The function of WRKY6 has been reported in other plant disease resistance studies. For example, based on transient expression analysis, OsWRKY6 positively regulates OsPR10a expression through physical interaction with the w-box element. Therefore, salicylic acid-induced OsWRKY6 was identified as a positive regulator of the rice disease-related defense gene OsPR10a. Rice lines overexpressing WRKY6 showed stronger resistance to pathogens, while RNAi interfering lines showed weaker resistance. This indicates that OsWRKY6 is a positive regulator of the plant defense response [27]. WRKY6 can respond to Botrytis cinerea, Pseudomonas syringae, Phytophthora infestans, and Erysiphe orontii, indicating the diversity of its regulatory functions in plant stress response. In addition, the WRKY transcription factor can play a role in the regulation of defense response in the early stage of disease resistance, so WRKY6 will respond quickly, and the expression level will increase when the pathogen is treated [28]. In conclusion, WRKY6 can respond to biological stress in different species. In this study, the result shows that StoWRKY6 can respond to the infection of Verticillium dahliae in eggplant and tobacco, indicating that the resistance of WRKY6 among different species is conservative.
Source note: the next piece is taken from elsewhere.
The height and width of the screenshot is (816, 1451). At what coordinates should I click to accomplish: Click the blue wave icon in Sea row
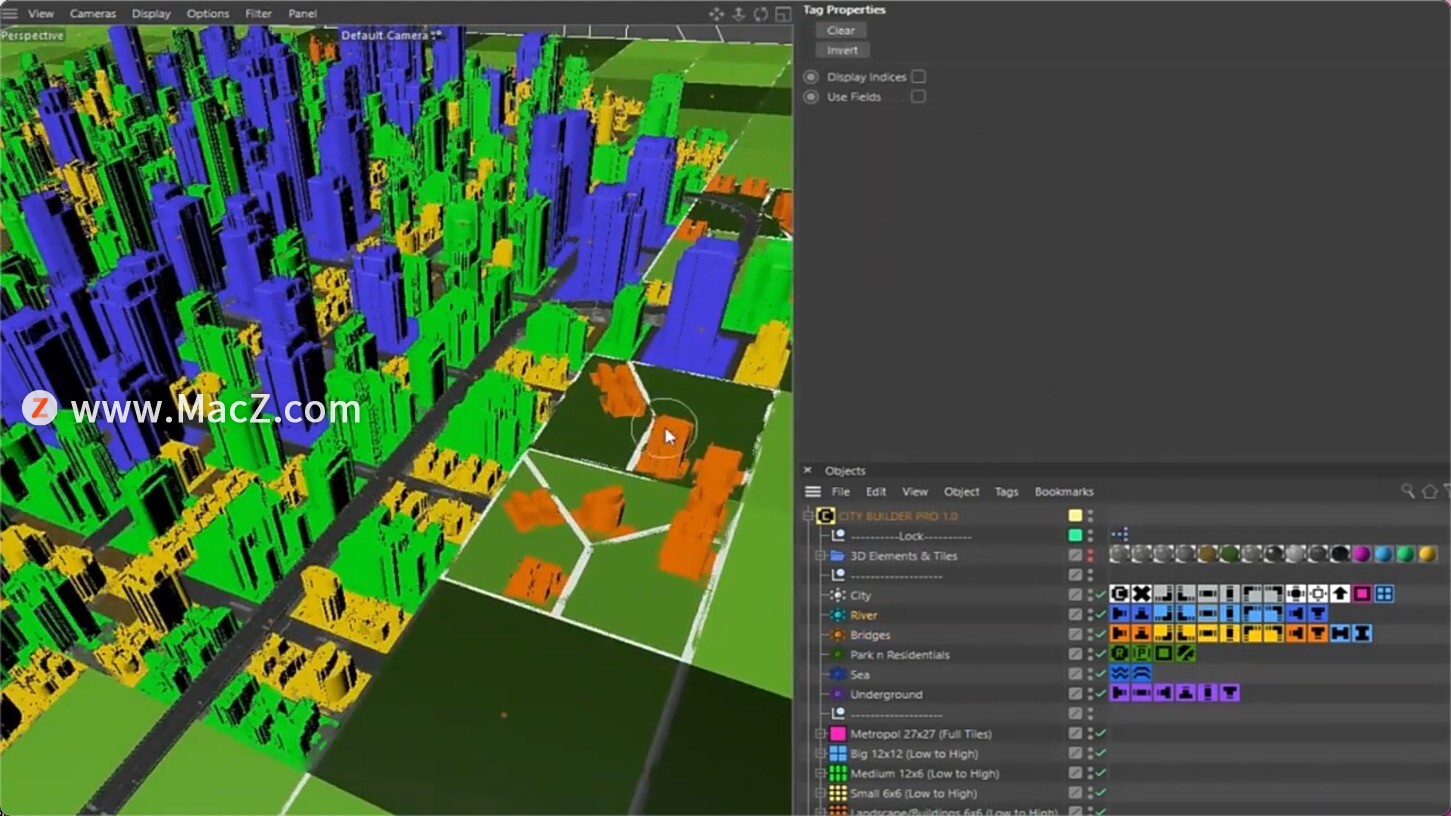pyautogui.click(x=1120, y=672)
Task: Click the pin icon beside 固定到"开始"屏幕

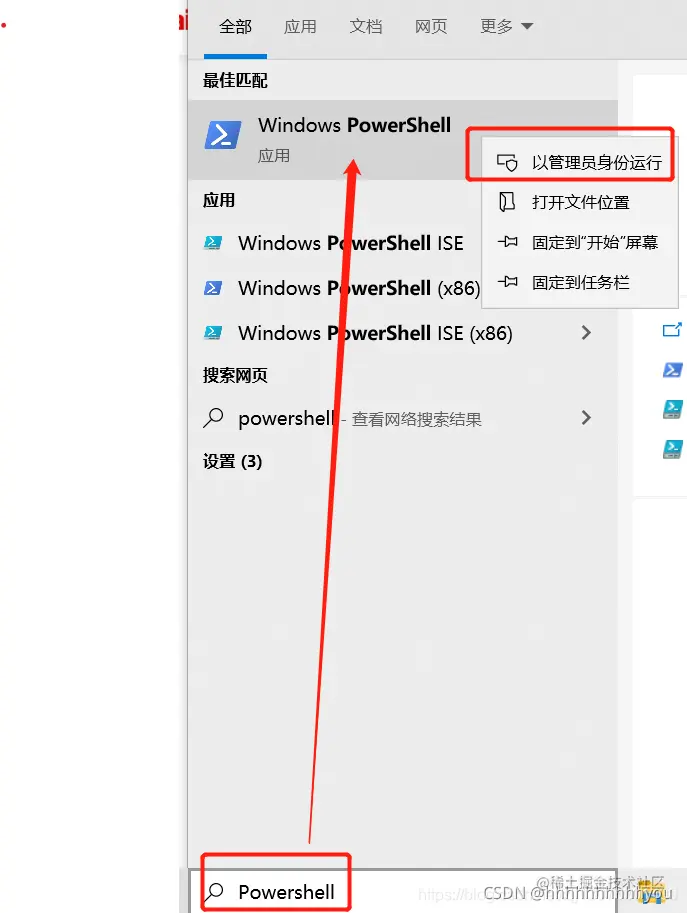Action: pos(508,242)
The transcriptional regulation of genes in host plants is a critical step that activates inducible defense responses upon pathogen infection. Even though extensive studies have been performed and many WRKYs have been implicated in the biotic and abiotic stress response in model plant species, such as Arabidopsis and rice [29,30,31,32], little is known about the biological function of eggplant WRKYs. In this study, we demonstrated the StoWRKY6 function as a positive regulator in defense response against Verticillium wilt. As a large TF family, members of the WRKY family probably participate in diverse biotic and abiotic stress responses. The findings presented in this study provide a previously uncharacterized member of the eggplant WRKY family with well-defined functions in biotic stress responses. These results also provide a basis for further study on the signal transduction of stress response genes, elucidation of the relationship between the regulation of stress response genes, improvement of plant disease resistance, and molecular mechanism of eggplant resistance to Verticillium wilt.